In recent decades, Spanish legislators have increasingly turned their attention to private arbitration. The Spanish Arbitration Act 1953, mainly dealing with civil actions, was replaced by the 1988 Act directed at resolutions of commercial disputes, with a particular focus on international commercial arbitration. The aim was to make Spain a leader in the field, taking advantage of its influence in Central and South America and the fact that it shares the same language with most of the countries in that region.
The current Arbitration Act was passed into law at the end of 2003 (Ley 60/2003, de 23 de diciembre), replacing the 1988 Act and correcting various technical shortcomings. The Spanish Act is based on the UNCITRAL Model Law of 21 June 1985 and has seen two changes since it came in, the first of minor importance in 2009 and a second having greater impact exactly a year ago (Ley 11/2011, de 20 de mayo). The result is a modern and technically rigorous set of laws that give Spanish courts of justice a wide range of useful mechanisms.
While legislation was evolving, a vast culture of arbitration developed in Spain, made evident by the proliferation of arbitration clauses in business agreements, the burgeoning of courts of arbitration in its big cities and the arrival on the scene of renowned arbitrators and specialised litigators in the field. A major exponent of arbitration culture is the Spanish Arbitration Club (Club Español del Arbitraje), which brings together professionals from the industry and currently has 600 members and an in-house publication (the Spain Arbitration Review).
All this could give the impression that there is not much left to do in the field. This is not the case.
For a start, Spain has not succeeded in establishing a renowned international court of arbitration comparable to those elsewhere, not even for Central and South America. At present none of the Spanish arbitral institutions has become a point of reference in international trade, in which clauses favouring seats of arbitration in other countries still predominate, even when both parties are Spanish-speaking and come from Central or South American countries.
Moreover arbitration still has its detractors in Spain. Critics have many different arguments and these are difficult to summarise, partly because no reliable studies have been done. However, in my view, there are at least three factors working against arbitration in Spain.
The first is cost. Taking your case to Spanish civil or commercial courts is cheap, at least relatively.

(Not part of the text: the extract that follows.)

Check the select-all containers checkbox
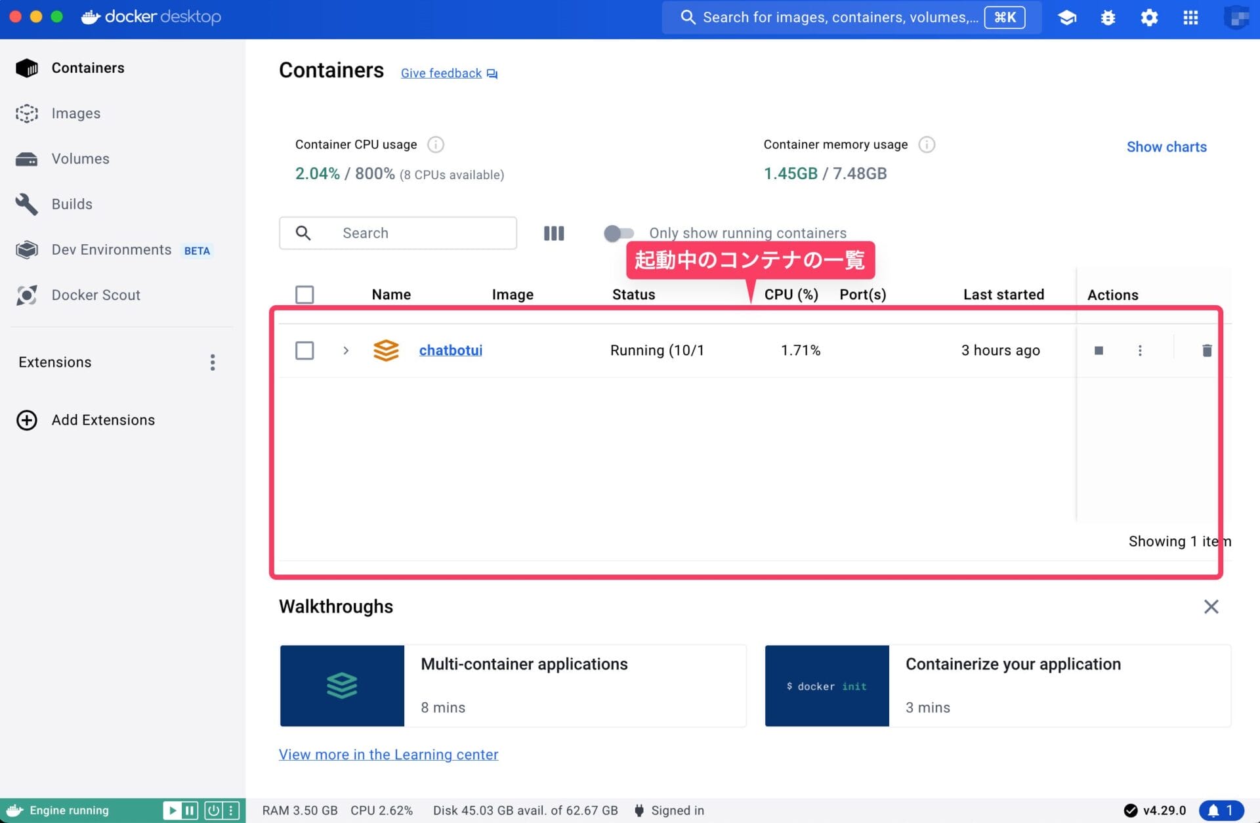Image resolution: width=1260 pixels, height=823 pixels. pyautogui.click(x=305, y=295)
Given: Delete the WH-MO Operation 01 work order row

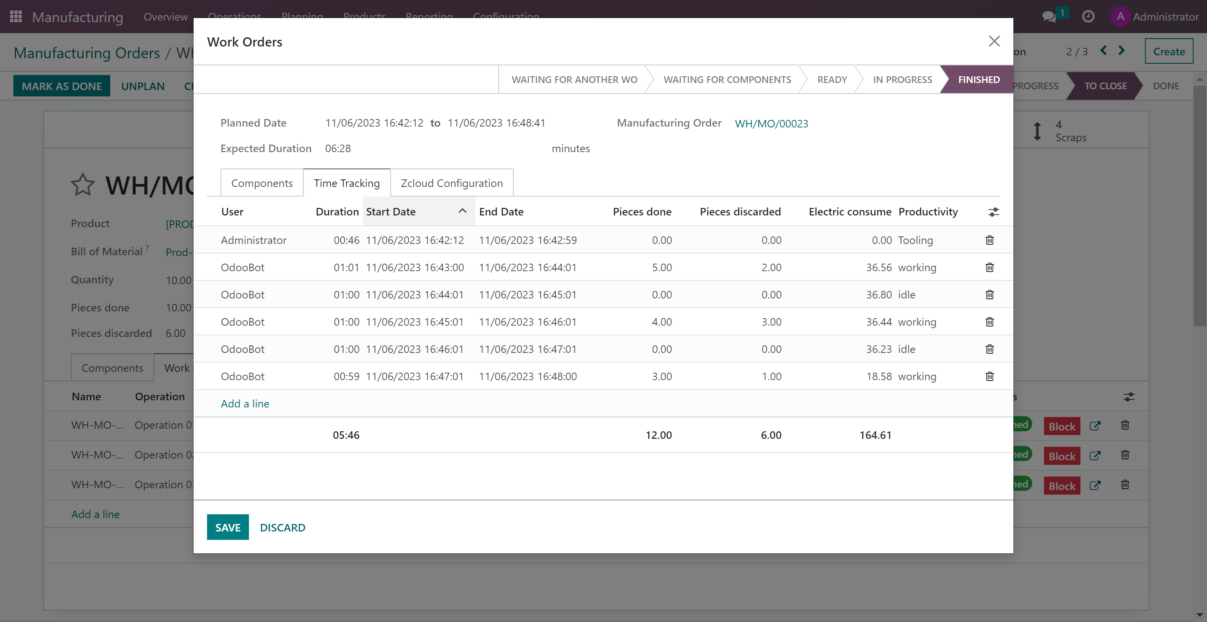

Such civil or commercial proceedings in Spain cost far less than in other countries, whereas arbitration is seen as expensive, mainly because of the fees charged by arbitrators and the institutions involved. It is this difference in cost that often puts off litigants from choosing arbitration as a way of solving their disputes, particularly disputes confined to Spain and at this time of ongoing economic crisis in the country.
The second factor is a fear of equitable decisions. There is a feeling that arbitrators in Spain, the majority being practicing lawyers, are often inclined to make partial awards that do not satisfy either party, particularly when there are three arbitrators and the parties each appoint one. The concern is all the greater because under the system those turning to arbitration have just “one go” and arbitral awards cannot be appealed.
Finally, arbitration is regarded as something of a “private club”, with the same few people always appointed to the role. This impression is made worse by those arbitration institutions which provide litigants with set lists of arbitrators without explaining how or on what criteria those people were chosen.
Arbitration will only take preference over state justice when these reservations are overcome. That means tackling the root causes. Arbitration needs to be more efficient and less costly for those involved, making sure that greater flexibility does not mean more convoluted processes. More transparency is needed in selecting arbitrators and evaluating their performance, with arbitral awards subject to objective and reliable assessments and oversight. This is the only way for arbitration to become an increasingly trusted means of dispute resolution and for Spanish arbitral institutions to achieve their desired position in Spain and internationally, particularly in Central and South America.